What Is a Fidelity Bond?

A fidelity bond is a form of business insurance that offers an employer protection against losses that are caused by its employees’ fraudulent or dishonest actions. Also known as an honesty bond, this form of insurance can protect against monetary or physical losses.

In Australia, a fidelity bond is called employee dishonesty insurance, and in the United Kingdom, it’s called fidelity guarantee insurance.

Key Takeaways

  • Fidelity bonds are insurance policies that protect policyholder companies from wrongful acts committed by employees.
  • Fidelity bonds are not tradable securities.
  • This form of insurance is considered a component of a company’s risk management strategy.

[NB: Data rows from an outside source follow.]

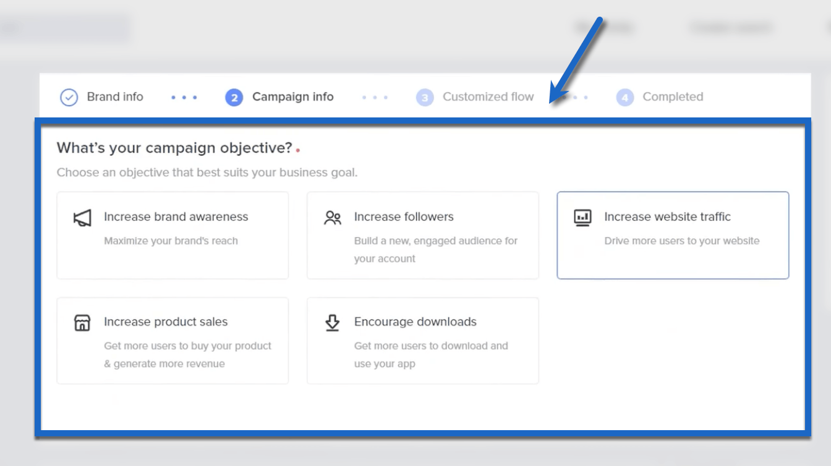Select the Increase product sales objective
The height and width of the screenshot is (466, 831).
tap(173, 340)
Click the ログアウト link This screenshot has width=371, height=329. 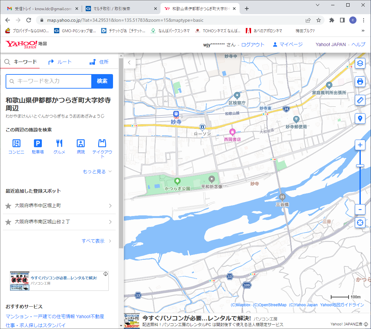click(253, 45)
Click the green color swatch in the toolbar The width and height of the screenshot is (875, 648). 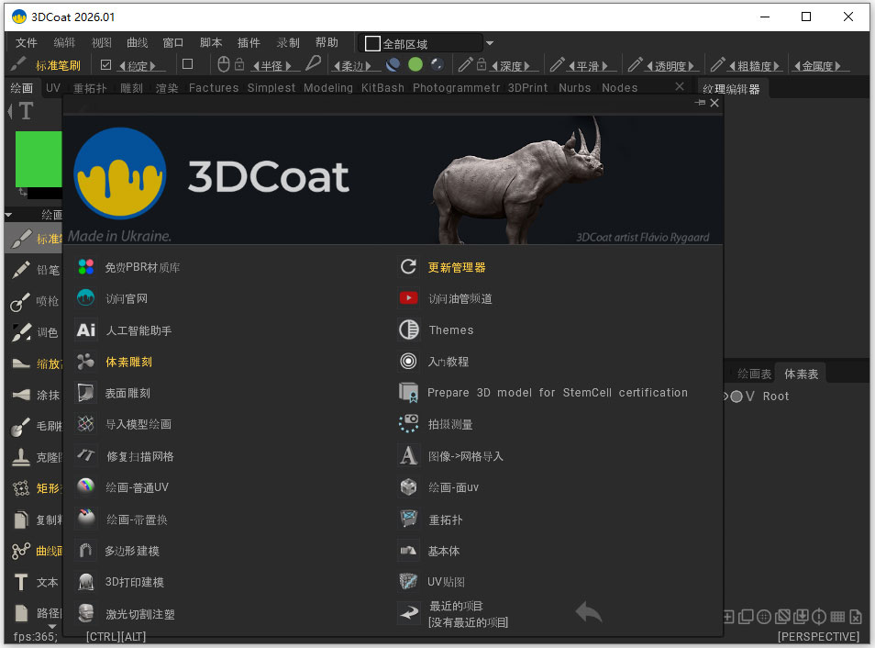click(417, 64)
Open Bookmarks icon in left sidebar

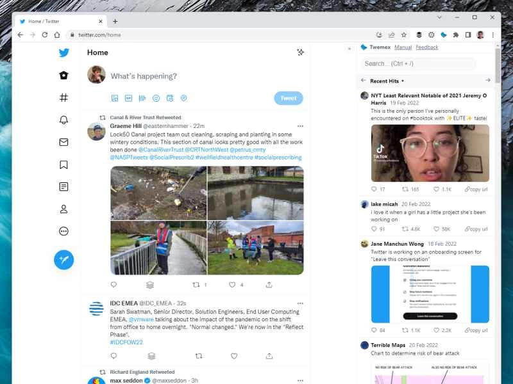point(63,164)
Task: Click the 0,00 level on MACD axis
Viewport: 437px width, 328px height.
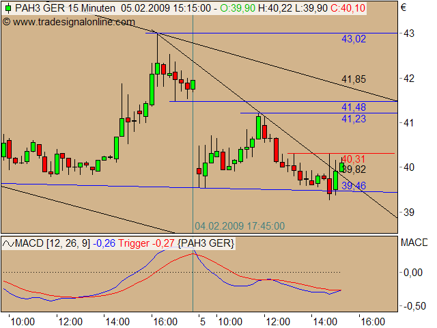Action: pos(413,273)
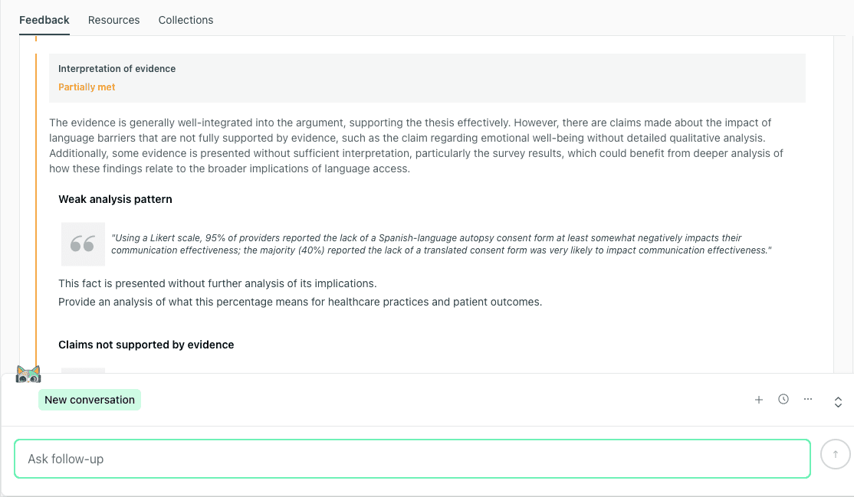Send the follow-up message via arrow button
854x497 pixels.
click(835, 453)
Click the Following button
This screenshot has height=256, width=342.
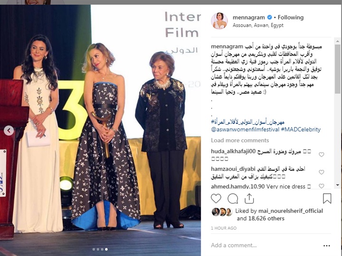291,18
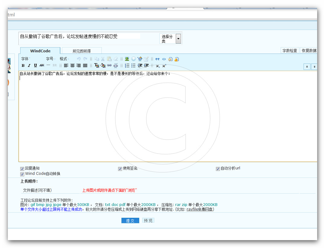Screen dimensions: 325x248
Task: Switch to the 所见即所得 tab
Action: pyautogui.click(x=82, y=51)
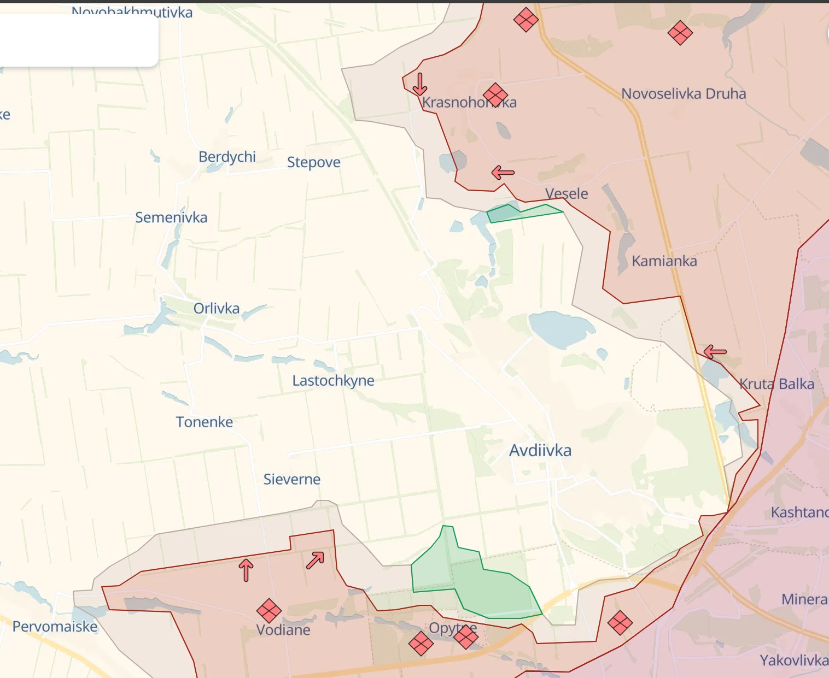Click the left-pointing arrow west of Vesele
The image size is (829, 678).
503,173
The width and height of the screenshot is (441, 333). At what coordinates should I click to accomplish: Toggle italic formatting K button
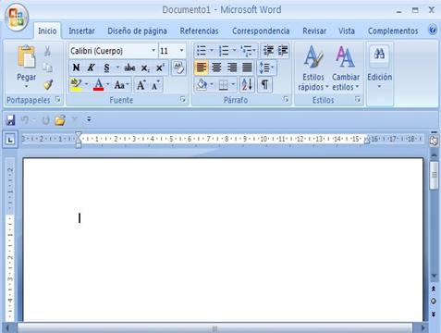pos(91,68)
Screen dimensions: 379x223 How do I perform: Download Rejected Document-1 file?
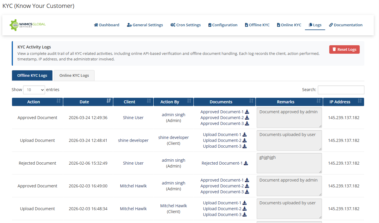click(x=246, y=163)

Understanding Fidelity Bonds

If a company has employees who commit fraudulent acts, the company itself may be exposed to legal or financial penalty in addition to the individual employee or employees who committed the act. As a result, companies are at risk of being exposed to such penalties, especially firms with a large number of employees.

Fidelity bonds cover firms for such damages. Although they are called bonds, fidelity bonds are actually a form of insurance policy. They are typically designated as either first-party or third-party:

  • First-party fidelity bonds are policies protecting businesses from wrongful acts committed by employees.
  • Third-party fidelity bonds protect companies from similar acts by individuals employed on a contract basis.

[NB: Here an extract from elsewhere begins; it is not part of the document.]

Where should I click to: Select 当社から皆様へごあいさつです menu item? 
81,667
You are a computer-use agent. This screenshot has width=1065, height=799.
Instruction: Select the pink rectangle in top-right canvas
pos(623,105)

A fidelity bond should not be confused with a regular bond. It is an insurance policy that is neither tradable nor can accrue interest.

Fidelity bonds are most often held by insurance companies, banks, and brokerage firms, which are specifically required to carry protection proportional to their net capital. Among the possible forms of loss that a fidelity bond covers include fraudulent trading, theft, and forgery.

Why Fidelity Bonds Are Used

Fidelity bonds can be considered part of a business’s approach to enterprise risk management. These insurance policies function as a sort of protection should the company suffer losses caused by fraudulent or criminal employee actions taken against the company or its clientele.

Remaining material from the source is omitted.